On April 20, Time magazine nominated
President Paul Kagame among the 100
most influential people
in the world – alongside Barack Obama
and Gordon Brown.
Writing the commentary on the nomination
was Pastor Rick Warren, the most respected
evangelist in America – now
an advisor to Kagame.
On July 16, the World Technology
Network (WTN) had nominated Kagame
as the world's best policy leader in
advancing the use of new technologies.
Later, Newsweek editor Fareed Zakaria
told CNN in an interview that
Rwanda is Africa's most successful
nation – when Barak Obama was
Zakaria who also hosts GPS program
on CNN is among the most intellectually
minded journalists in the world.
This September, I was at the University
of Oxford's Said School of Business
in an Africa leadership program.
The program brings together 20 Africans
in their mid-30s who have made
a mark in the corporate world to spend time
sharing ideas on leadership on the continent.
Throughout our discussions,
Kagame was being cited by everyone,
fellows and the visiting lecturers alike,
as the exemplar of good leadership.
When I attended the Australian business
leadership retreat in August 2008,
Rwanda was referred to by almost
every major speaker.
When I went to China for the World
Economic Forum meeting in September 2008,
the CEO on Intel gave me a ride from
my hotel to the conference hall.
I told him I was from Uganda
but he thought I said Rwanda.
"You have a great president in Rwanda,
" he told me, "He is mentioned at every
technology conference I attend.
Rwanda is too poor and small a country
to have such a profile especially in
the area of technology.
How have you done it?"
For a moment, I was tempted to associate
myself with success.
I decided to be honest.
I am from Uganda, I said, Rwanda is
our neighbor to the south-west.
"That country seems to be going nuts,
eh" he said, "And your president doesn't want
to leave power, huh?"
So what product has Rwanda given
to the world that everyone is buying into?
The answer was given to me by Joe Ritchie.

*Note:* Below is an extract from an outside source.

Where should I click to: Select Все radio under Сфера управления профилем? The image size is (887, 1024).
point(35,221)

After making hundreds of millions of dollars
as a commodities and options trader in Chicago,
Ritchie has now settled in Rwanda
as advisor to Kagame and CEO
of Rwanda Development Board.
What would make a successful
multi-millionaire leave his exciting business
to come live and work in this impoverished nation?
"I have a fund," Ritchie once told me
as we sat down to a cup of coffee,
"It is just my own money that I invest
in companies on the basis of the character
of the CEO, that's the only thing I look at.

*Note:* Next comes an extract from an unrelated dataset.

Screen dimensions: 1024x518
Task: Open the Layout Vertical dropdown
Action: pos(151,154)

I don't look at what sector they're in,
I don't look at their sales projections,
I don't look at sales growth, I don't look at
anything except the character of the CEOs.
I picked about 60 or 70 companies out
of the hundreds and hundreds of them
and I bought their stock.
This fund outperforms the market regularly."
What has this got to do with
Rwanda's growing international reputation?
Ritchie met Kagame at a dinner organised
through a friend.
"And in five minutes, I knew there's not another
head of state on the planet like this guy,
he's just unique."
Ritchie has met many world leaders
from across all the continents.
"I think politicians are all crooks," he told me,
"But this man (Kagame) was clearly different.
He is honest, sincere, genuine and straightforward."
"I realized I can sell this man to the private sector,
" Ritchie went on, "I can't sell him in Washington.
Washington doesn't care if you do right
In fact they like guys that are on the take,
because then they can control them
I mean Washington is the biggest payer
of bribes on the planet.
Generally, they don't appreciate honest
straightforward heads of state, because they
can't control them.
But I know that in the private sector
there are people that would appreciate it.
"I took a list of the companies whose CEOs care
about character," he continued,
"We began introducing Kagame to CEOs
on my list of companies and others
we knew by reputation were very good guys.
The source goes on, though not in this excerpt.